In questi dieci anni anche la realtà ha fatto capolino in Boris, togliendoci uno dei più brillanti sceneggiatori italiani: la prematura scomparsa di Mattia Torre, nella sua totale insensatezza, ha riempito di dolore e sgomento tutti, specialmente i suoi colleghi con cui aveva dato vita a una delle migliori serie italiane dell’ultimo decennio. E da quel dolore e dalla voglia di dare un senso a quella perdita è nata la nuova – e stavolta davvero ultima – stagione di Boris.
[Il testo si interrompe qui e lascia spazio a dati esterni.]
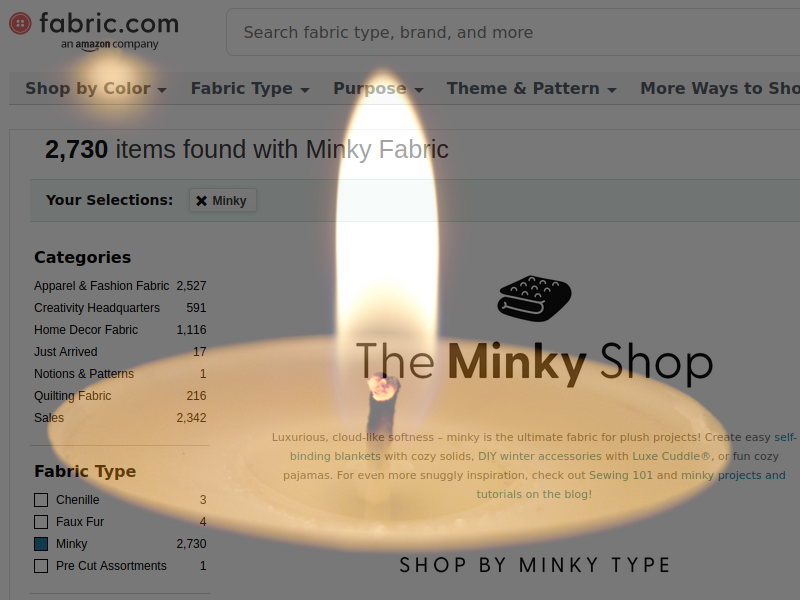The width and height of the screenshot is (800, 600).
Task: Tick the Pre Cut Assortments checkbox
Action: pyautogui.click(x=41, y=566)
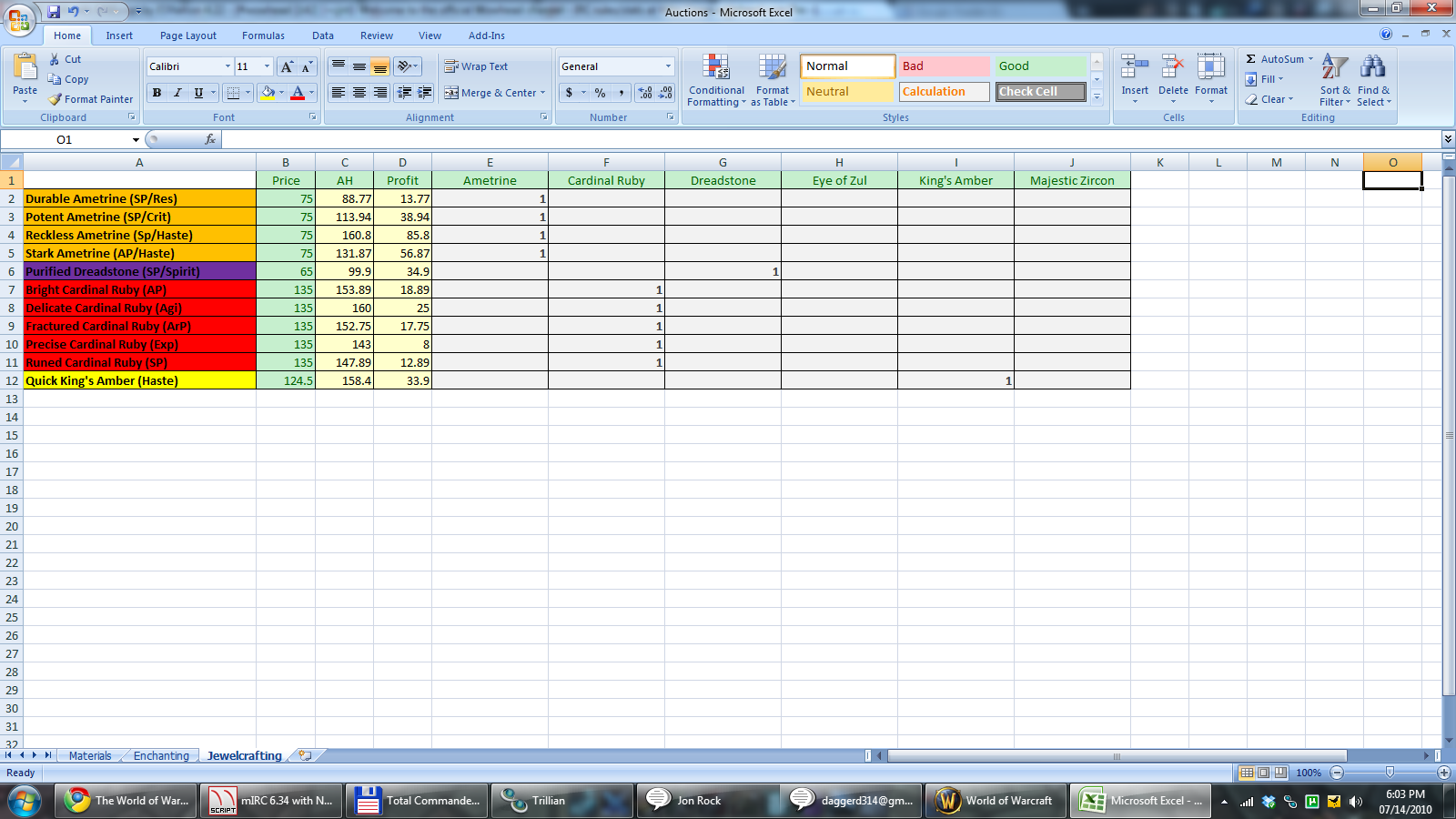Image resolution: width=1456 pixels, height=819 pixels.
Task: Expand the Calibri font name dropdown
Action: point(228,66)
Anche questa nuova stagione parte dal classico presupposto di Boris: c’è da girare una nuova serie tv italiana. Solo che questa volta c’è un particolare diverso: invece della tv generalista, la serie deve essere venduta alla misteriosa Piattaforma. I produttori, i coniugi Stanis e Corinna, decidono allora che per far sì che la Piattaforma dia il lock al progetto c’è bisogno di una troupe fidata: quella di Ferretti e dell’ormai mitica “Occhi del Cuore”.
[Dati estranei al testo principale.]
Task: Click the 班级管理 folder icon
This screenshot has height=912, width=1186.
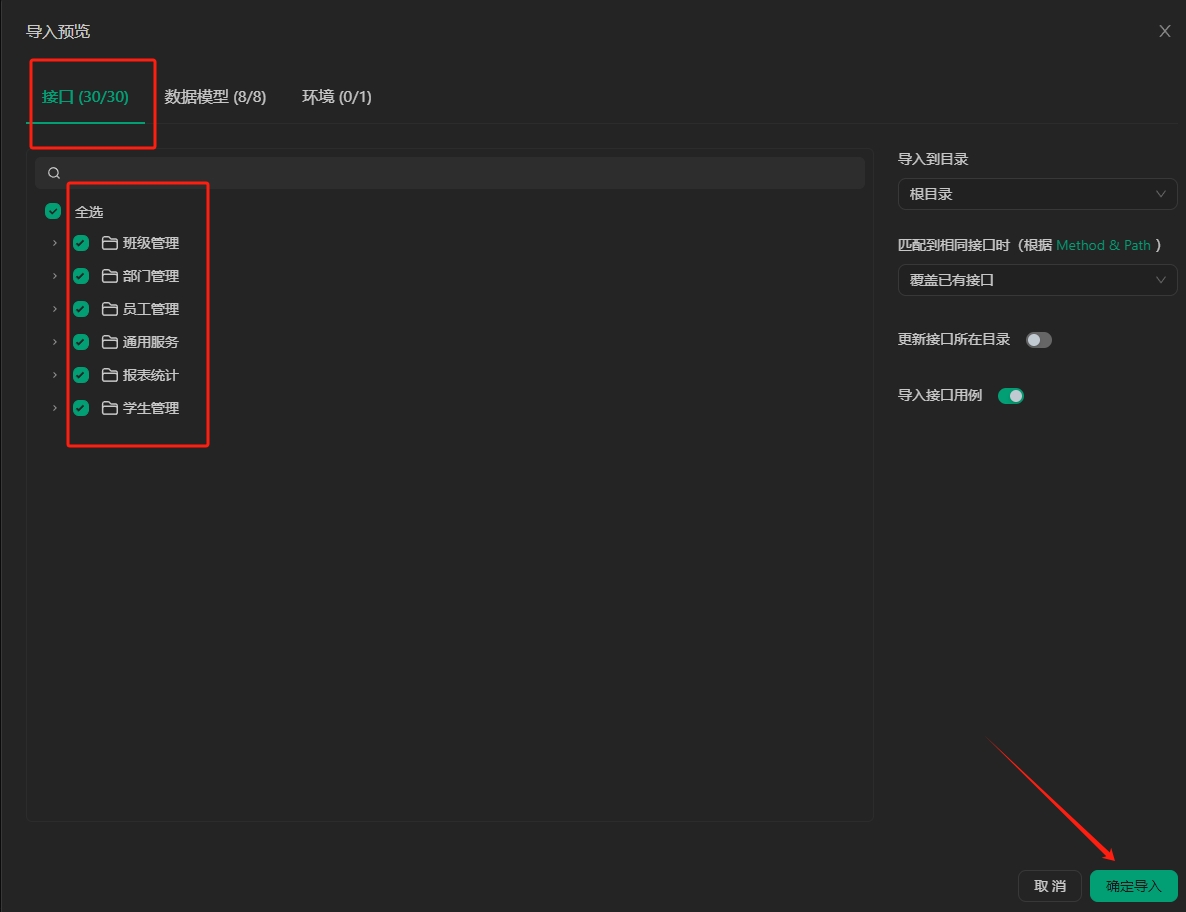Action: (x=110, y=243)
Da questo semplice presupposto parte quindi la nuova storia, che deve fare un lavoro preciso e impegnativo sull’adattare la pungente e tagliente ironia di Boris al contesto odierno, con tutte le questioni legate al politically correct e ai concetti di diversità ed inclusione, sia nei temi di sceneggiatura della nuova serie “Vita di Gesù” che nella vita di tutti i giorni sul set. E questo è il primo punto a favore di questa nuova stagione: Ciarrapico e Vendruscolo riescono a mantenere un livello altissimo di ironia pur camminando su un terreno minato, facendo sì passare quasi tutti i personaggi del set come burini, retrogradi e spesso violenti sia fisicamente che psicologicamente – ovvero come li abbiamo sempre conosciuti – ma riescono anche a dare dignità e importanza a temi molto sensibili, non facendoli mai scadere nel ridicolo. Riescono, insomma, a prendere in giro alcune “regole” che sembrano quasi assurde (tutta la ricerca del ragazzino cinese per la parte di un giovane apostolo è una delle gag più riuscite dell’intera serie) con tatto e intelligenza, per poi sottolineare come alcune cose che sembrano incastrate malamente solo per inseguire il politicamente corretto siano in realtà dovute dalla Storia – come sottolinea il misterioso biblista, facendo notare agli sceneggiatori che effettivamente c’erano delle colonie dell’estremo oriente radicate in Giudea.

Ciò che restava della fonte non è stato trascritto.